# Task brief
Count how many lines below include the string "drug". Only that number should appear in the reply.

# Data for processing
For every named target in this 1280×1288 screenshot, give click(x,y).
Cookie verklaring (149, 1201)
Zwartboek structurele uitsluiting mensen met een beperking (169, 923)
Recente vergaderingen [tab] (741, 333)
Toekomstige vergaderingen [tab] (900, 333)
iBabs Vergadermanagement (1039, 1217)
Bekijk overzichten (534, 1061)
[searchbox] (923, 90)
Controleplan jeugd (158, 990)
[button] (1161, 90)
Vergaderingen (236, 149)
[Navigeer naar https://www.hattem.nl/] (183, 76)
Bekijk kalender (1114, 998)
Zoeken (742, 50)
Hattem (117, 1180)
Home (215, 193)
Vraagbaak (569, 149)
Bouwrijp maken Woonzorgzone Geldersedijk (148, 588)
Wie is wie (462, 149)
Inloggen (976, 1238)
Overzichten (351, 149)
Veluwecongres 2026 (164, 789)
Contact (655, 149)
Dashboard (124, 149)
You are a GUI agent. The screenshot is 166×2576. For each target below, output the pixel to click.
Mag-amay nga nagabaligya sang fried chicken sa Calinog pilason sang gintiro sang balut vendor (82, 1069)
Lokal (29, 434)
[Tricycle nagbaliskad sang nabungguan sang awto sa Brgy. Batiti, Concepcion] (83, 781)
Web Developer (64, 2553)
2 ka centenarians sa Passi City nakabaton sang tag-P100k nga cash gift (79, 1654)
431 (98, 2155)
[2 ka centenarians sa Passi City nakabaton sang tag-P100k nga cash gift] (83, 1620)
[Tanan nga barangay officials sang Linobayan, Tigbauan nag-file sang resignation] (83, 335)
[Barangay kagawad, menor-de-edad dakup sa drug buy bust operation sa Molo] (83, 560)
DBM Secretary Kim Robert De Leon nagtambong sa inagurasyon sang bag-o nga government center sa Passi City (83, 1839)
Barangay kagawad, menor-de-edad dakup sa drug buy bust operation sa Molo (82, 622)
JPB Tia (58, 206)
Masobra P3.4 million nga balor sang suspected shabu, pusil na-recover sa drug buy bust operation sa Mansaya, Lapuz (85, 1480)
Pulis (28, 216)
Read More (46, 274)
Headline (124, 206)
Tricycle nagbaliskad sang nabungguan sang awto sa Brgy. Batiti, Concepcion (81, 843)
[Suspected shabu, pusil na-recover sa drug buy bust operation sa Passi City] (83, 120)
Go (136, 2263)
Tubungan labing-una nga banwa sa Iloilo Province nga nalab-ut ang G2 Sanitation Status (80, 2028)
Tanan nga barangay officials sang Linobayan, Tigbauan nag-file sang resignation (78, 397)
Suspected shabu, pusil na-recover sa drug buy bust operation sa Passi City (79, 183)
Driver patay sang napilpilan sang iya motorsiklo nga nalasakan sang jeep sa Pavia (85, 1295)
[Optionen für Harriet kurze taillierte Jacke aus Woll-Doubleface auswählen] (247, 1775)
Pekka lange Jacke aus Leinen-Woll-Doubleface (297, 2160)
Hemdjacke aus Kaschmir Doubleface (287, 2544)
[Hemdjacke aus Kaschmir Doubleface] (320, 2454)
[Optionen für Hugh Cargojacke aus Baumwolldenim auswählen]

# Result
5